Task statement
Find the line containing "Task: Open the Data menu", then print it and each line after it through the end of the listing exactly, with no pictures.
-------- Stored data --------
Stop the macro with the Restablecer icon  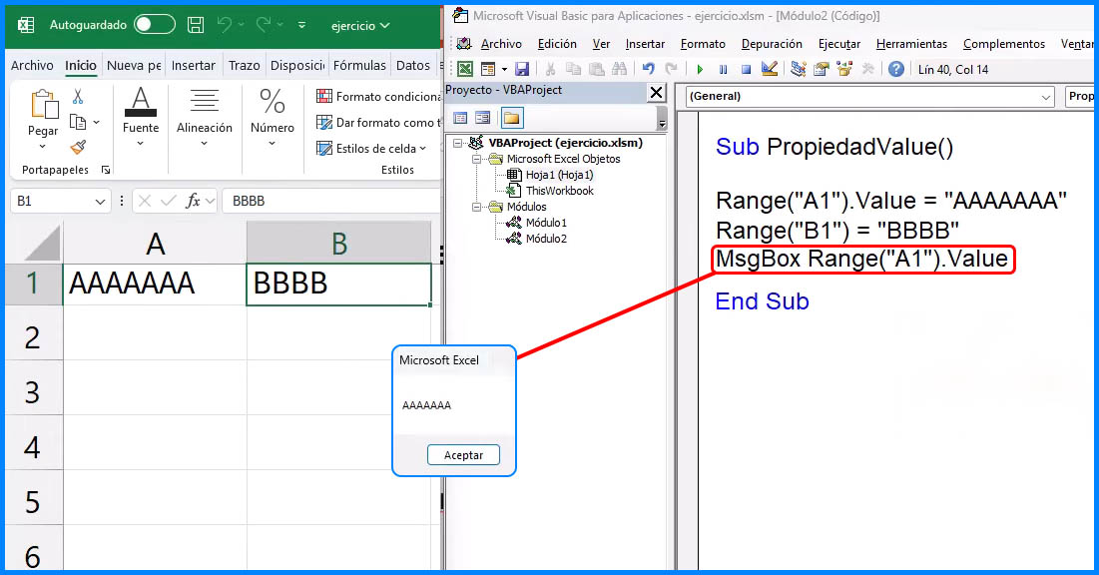pyautogui.click(x=747, y=68)
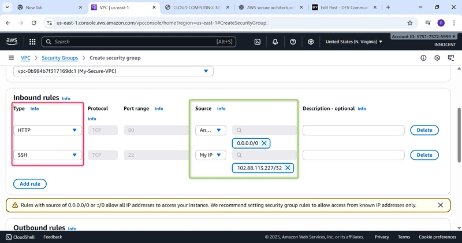462x243 pixels.
Task: Launch CloudShell from the top navigation bar
Action: tap(258, 42)
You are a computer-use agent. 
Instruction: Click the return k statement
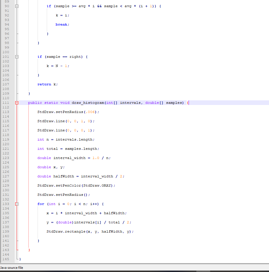coord(47,84)
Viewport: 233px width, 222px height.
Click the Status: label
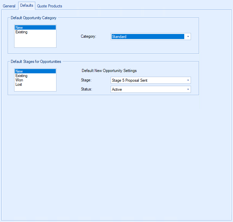(86, 89)
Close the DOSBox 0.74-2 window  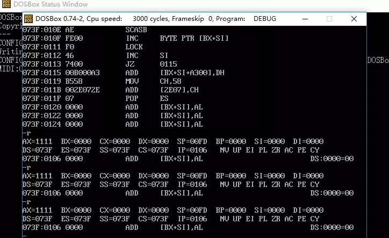[355, 19]
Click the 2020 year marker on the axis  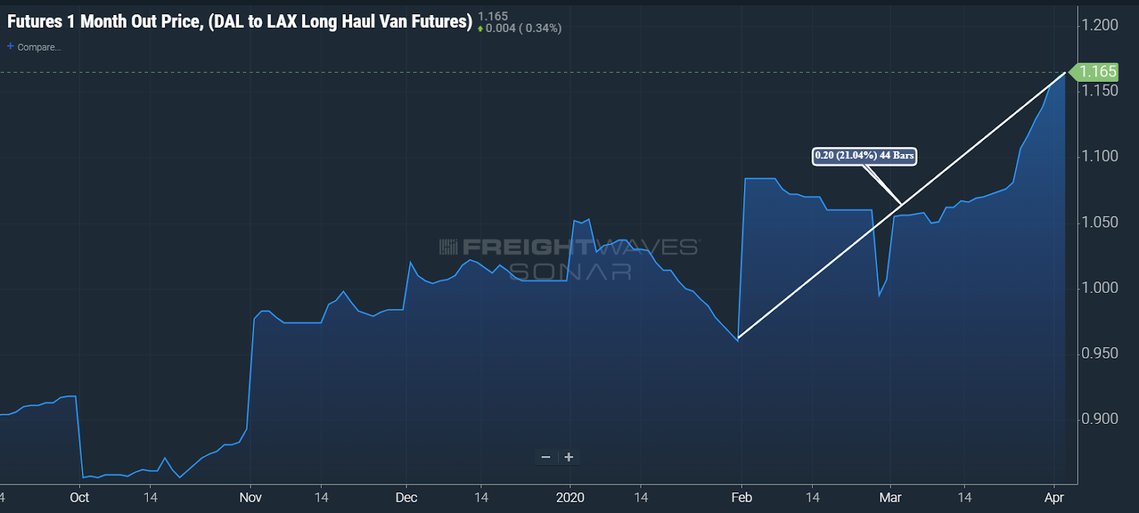point(570,497)
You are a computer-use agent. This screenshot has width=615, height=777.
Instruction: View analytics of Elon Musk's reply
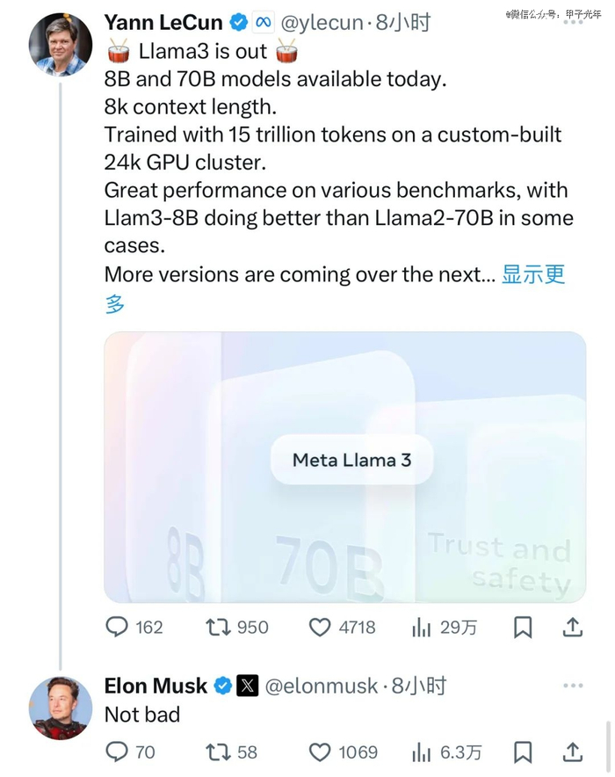point(422,752)
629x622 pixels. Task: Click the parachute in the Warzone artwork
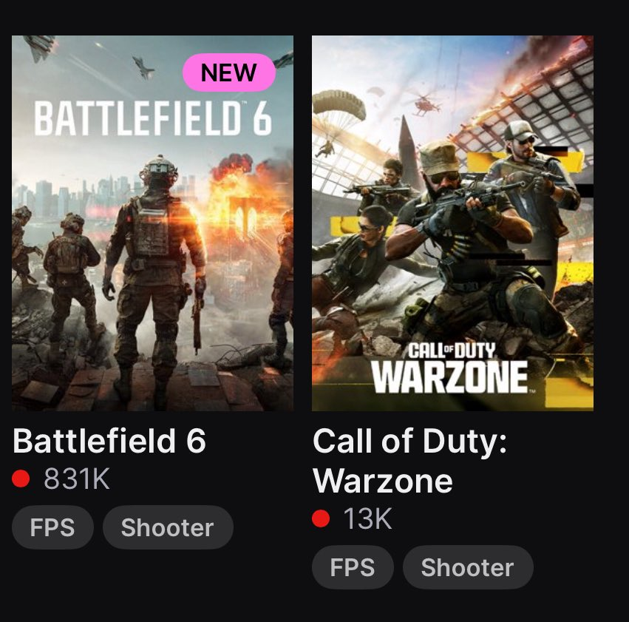click(x=338, y=109)
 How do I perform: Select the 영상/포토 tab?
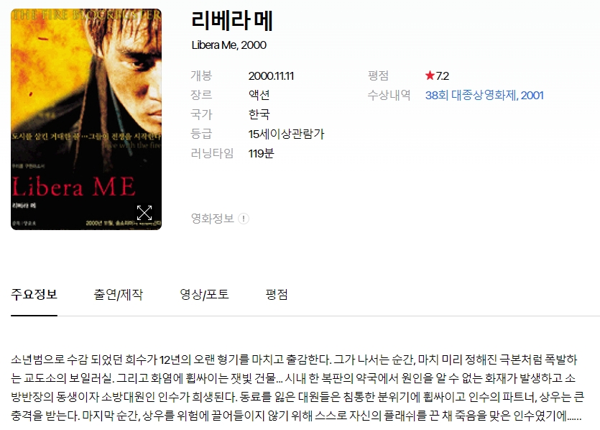click(x=204, y=294)
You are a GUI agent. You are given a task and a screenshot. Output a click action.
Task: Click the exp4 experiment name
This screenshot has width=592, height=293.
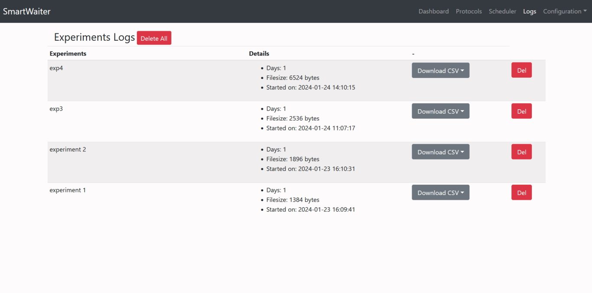(56, 68)

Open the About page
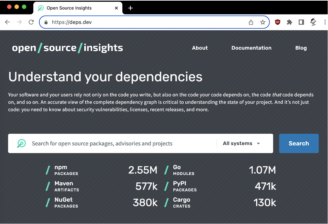point(200,48)
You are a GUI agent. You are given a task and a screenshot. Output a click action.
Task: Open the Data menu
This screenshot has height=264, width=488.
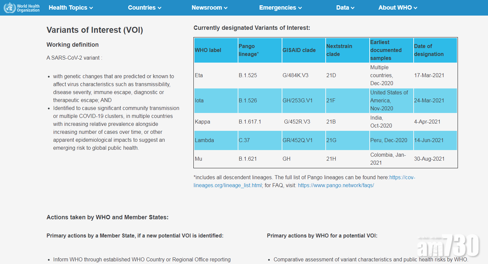point(345,8)
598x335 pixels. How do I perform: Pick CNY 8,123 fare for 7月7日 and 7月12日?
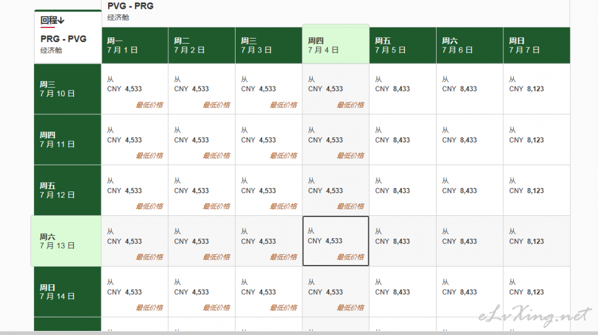[x=537, y=190]
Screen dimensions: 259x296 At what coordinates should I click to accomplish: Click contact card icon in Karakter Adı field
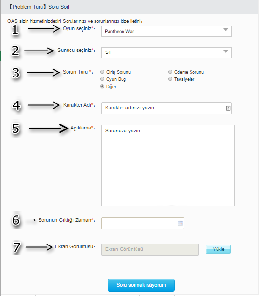228,108
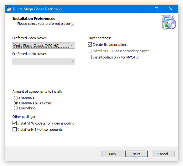
Task: Cancel the installation
Action: [x=163, y=154]
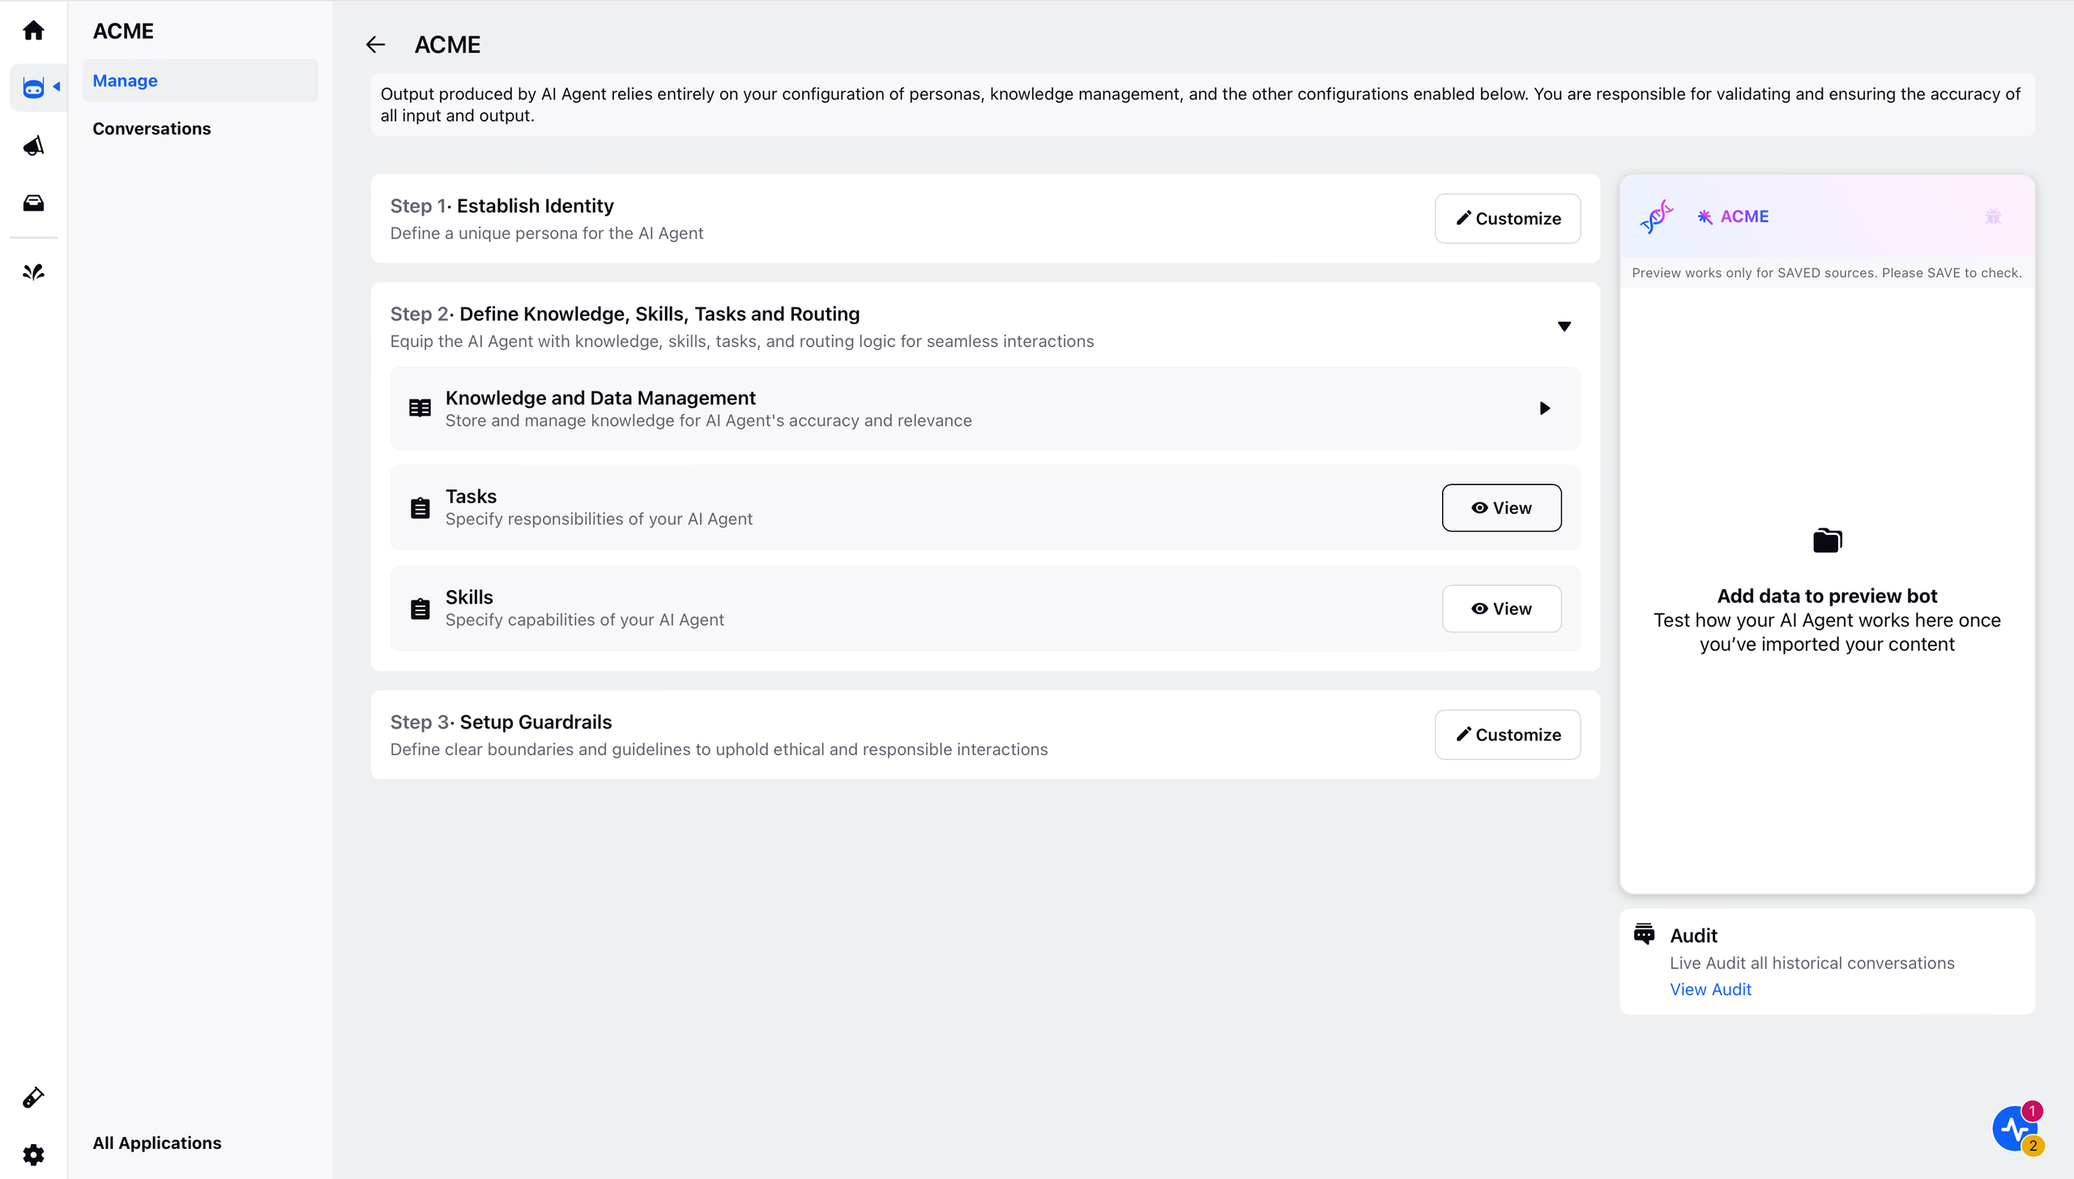Open the inbox tray icon
The image size is (2074, 1179).
pyautogui.click(x=33, y=203)
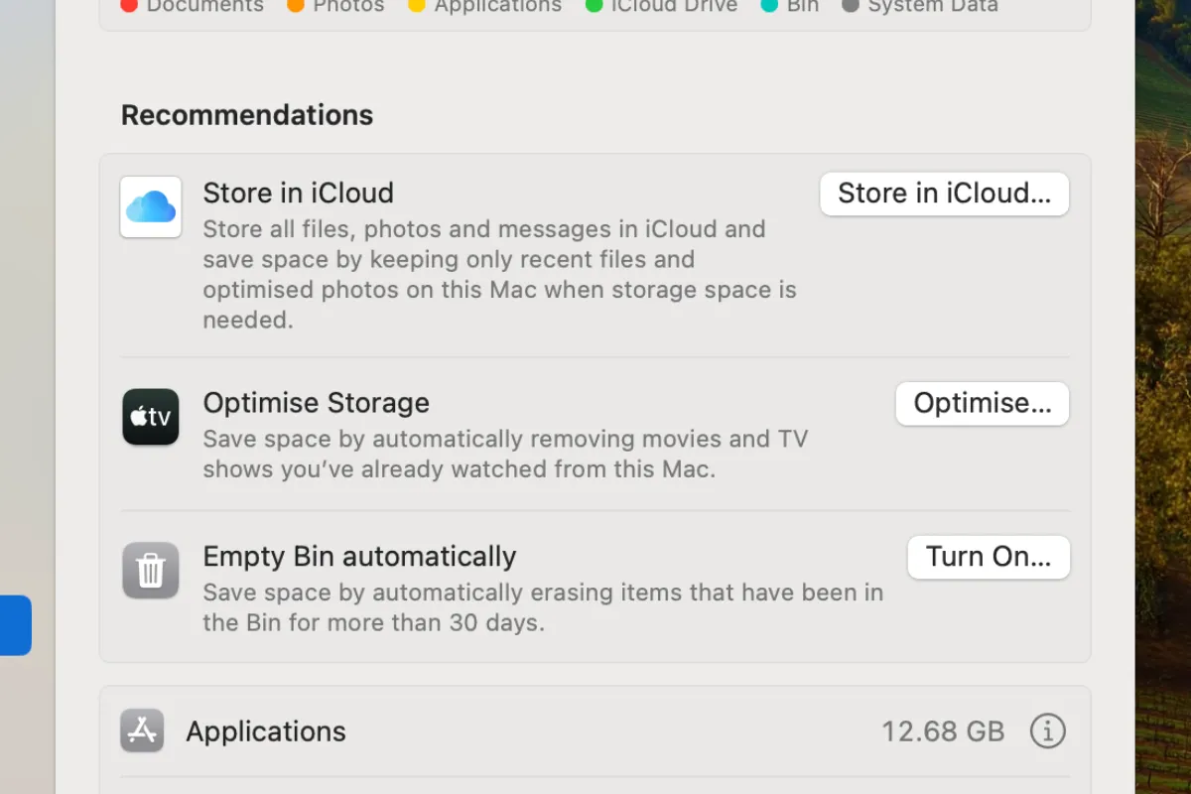Open the Applications info button

tap(1047, 731)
--------
Answer for the task
Task: Open the Data menu
This screenshot has height=264, width=488.
point(345,8)
598x335 pixels. How do I perform: Pick CNY 8,123 fare for 7月7日 and 7月12日?
[x=537, y=190]
Screen dimensions: 259x296 At what coordinates should I click to accomplish: Click contact card icon in Karakter Adı field
228,108
Task: Cancel the installation
Action: [x=163, y=154]
Open the inbox tray icon
The image size is (2074, 1179).
pyautogui.click(x=33, y=203)
Open the Applications info button

tap(1047, 731)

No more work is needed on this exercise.